======== Teks Dokumen ========
Wilayah Perak Utara masih menggunakan Dialek Surabaya, sementara Perak Selatan telah menggunakan Dialek Kulonan.
Malang (beberapa daerah di wilayah Kabupaten dan Kota Malang juga menggunakan dialek ini)
·       Wilayah Utara
Madura
Beberapa orang Madura dapat menggunakan Dialek ini secara aktif.
·       Wilayah Barat
Wilayah Gresik , Wilayah Lamongan
·       Wilayah Timur
Belum diketahui secara pasti, namun di sepanjang pesisir tengah Jawa Timur (Pasuruan, Probolinggo sampai Banyuwangi) Dialek ini juga banyak digunakan.
Akhir-akhir ini, banyak media lokal yang menggunakan dialek Surabaya sebagai bahasa pengantar mereka.
Orang Surabaya lebih sering menggunakan partikel "rek" sebagai ciri khas mereka. Partikel ini berasal dari kata "arek", yang dalam dialek Surabaya menggantikan kata "bocah" (anak) dalam bahasa Jawa standar. Partikel lain adalah "seh" (e dibaca seperti e dalam kata edan), yang dlam bahasa Indonesia setara dengan partikel "sih".
Orang Surabaya juga sering mengucapkan kata "titip" secara /tetep/, dengan i diucapkan seperti /e/ dalam kata "edan"; dan kata "tutup" secara /totop/ dengan u diucapkan seperti /o/ dalam kata "soto". Selain itu, vokal terbuka sering dibuat hambat, seperti misalnya: "kaya" (=seperti) lebih banyak diucapkan /k@y@?/ daripada /k@y@/, kata "isa" (=bisa) sering diucapkan /is@?/ daripada /is@/.
======== Catatan yang Disediakan ========
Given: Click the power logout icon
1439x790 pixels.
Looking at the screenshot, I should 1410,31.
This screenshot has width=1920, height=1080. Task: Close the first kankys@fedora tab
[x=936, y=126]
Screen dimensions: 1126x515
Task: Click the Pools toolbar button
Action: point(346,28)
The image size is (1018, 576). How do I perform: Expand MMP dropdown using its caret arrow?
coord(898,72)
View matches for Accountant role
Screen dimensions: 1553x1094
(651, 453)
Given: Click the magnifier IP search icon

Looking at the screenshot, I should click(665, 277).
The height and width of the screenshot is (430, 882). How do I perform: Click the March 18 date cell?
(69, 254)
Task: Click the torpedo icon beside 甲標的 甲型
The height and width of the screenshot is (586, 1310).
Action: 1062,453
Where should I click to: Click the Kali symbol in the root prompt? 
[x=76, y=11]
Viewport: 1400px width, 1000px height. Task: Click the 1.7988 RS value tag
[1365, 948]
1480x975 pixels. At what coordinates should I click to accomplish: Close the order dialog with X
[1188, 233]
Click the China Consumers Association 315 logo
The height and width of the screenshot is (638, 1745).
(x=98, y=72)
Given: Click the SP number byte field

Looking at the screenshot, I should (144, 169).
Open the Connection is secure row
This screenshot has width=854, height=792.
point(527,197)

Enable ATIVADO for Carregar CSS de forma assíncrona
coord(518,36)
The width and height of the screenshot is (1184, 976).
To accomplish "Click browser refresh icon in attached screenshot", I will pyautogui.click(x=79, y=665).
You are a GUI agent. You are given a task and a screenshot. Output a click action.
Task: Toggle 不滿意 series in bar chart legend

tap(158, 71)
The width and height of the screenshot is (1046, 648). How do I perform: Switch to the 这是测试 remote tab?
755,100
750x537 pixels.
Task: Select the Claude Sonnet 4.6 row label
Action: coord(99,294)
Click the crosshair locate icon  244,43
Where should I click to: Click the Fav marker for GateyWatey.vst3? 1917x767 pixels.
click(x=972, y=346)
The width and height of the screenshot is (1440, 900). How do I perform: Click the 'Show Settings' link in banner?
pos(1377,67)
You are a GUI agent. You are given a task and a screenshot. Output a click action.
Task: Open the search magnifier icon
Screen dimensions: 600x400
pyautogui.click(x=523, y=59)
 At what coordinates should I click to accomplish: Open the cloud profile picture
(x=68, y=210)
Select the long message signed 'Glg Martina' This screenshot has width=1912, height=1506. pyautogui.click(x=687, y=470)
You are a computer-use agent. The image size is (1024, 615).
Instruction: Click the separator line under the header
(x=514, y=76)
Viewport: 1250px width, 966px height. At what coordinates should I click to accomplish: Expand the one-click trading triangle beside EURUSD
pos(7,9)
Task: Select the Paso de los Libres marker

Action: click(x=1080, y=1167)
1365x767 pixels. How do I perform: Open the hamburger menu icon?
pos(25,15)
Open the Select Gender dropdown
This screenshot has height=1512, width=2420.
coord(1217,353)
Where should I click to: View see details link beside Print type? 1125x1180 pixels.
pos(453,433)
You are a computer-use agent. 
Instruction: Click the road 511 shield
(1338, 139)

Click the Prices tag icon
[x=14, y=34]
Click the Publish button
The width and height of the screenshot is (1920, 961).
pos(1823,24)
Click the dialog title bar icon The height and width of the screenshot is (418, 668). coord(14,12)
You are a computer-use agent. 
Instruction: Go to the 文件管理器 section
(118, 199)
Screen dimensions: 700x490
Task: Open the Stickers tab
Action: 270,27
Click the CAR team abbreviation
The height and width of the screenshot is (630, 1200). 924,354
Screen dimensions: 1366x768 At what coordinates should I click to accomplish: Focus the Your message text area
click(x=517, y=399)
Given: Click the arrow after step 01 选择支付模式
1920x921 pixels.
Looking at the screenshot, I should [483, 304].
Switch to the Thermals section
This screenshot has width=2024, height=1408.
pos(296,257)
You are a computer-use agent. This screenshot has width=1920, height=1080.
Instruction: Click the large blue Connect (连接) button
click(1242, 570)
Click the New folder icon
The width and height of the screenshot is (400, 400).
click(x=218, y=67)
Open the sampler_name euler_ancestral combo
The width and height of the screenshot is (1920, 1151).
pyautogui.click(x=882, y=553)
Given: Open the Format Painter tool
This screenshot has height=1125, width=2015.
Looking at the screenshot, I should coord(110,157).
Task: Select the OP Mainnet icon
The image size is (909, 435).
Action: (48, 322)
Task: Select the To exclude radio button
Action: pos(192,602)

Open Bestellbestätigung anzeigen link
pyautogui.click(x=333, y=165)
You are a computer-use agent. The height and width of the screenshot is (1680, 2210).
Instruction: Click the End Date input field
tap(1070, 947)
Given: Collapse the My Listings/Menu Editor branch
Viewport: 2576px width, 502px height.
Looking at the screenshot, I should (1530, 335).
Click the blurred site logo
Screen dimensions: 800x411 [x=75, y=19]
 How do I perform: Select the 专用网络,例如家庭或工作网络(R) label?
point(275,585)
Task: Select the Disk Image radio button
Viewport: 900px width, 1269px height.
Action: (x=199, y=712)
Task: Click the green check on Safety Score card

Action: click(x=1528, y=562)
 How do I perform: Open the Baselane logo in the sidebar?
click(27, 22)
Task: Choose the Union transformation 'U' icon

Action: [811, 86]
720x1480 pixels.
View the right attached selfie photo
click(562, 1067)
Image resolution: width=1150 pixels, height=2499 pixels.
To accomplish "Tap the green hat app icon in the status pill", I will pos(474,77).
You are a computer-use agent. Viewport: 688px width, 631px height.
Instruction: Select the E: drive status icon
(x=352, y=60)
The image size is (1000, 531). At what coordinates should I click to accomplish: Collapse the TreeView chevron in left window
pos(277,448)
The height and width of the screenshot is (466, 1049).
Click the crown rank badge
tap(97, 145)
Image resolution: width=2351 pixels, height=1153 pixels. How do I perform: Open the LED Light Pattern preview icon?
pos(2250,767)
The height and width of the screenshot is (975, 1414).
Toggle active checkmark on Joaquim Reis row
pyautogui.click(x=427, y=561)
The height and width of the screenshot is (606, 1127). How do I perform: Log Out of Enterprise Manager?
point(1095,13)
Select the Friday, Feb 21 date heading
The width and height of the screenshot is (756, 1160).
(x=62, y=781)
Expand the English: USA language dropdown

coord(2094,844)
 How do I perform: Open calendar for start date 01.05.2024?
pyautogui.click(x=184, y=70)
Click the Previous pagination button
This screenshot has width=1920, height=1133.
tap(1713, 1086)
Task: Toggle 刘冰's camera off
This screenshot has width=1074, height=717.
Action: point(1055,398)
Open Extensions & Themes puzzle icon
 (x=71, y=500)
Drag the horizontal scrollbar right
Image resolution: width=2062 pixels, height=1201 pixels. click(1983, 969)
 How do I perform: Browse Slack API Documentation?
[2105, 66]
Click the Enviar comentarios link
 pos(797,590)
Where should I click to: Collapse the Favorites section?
========
• _Tugas yang Dikerjakan_
Menurut teks tentang dialek Surabaya, partikel "rek" berasal dari kata apa?

• _Jawaban Lengkap_
Partikel "rek" berasal dari kata "arek", yang dalam dialek Surabaya menggantikan kata "bocah" (anak) dalam bahasa Jawa standar.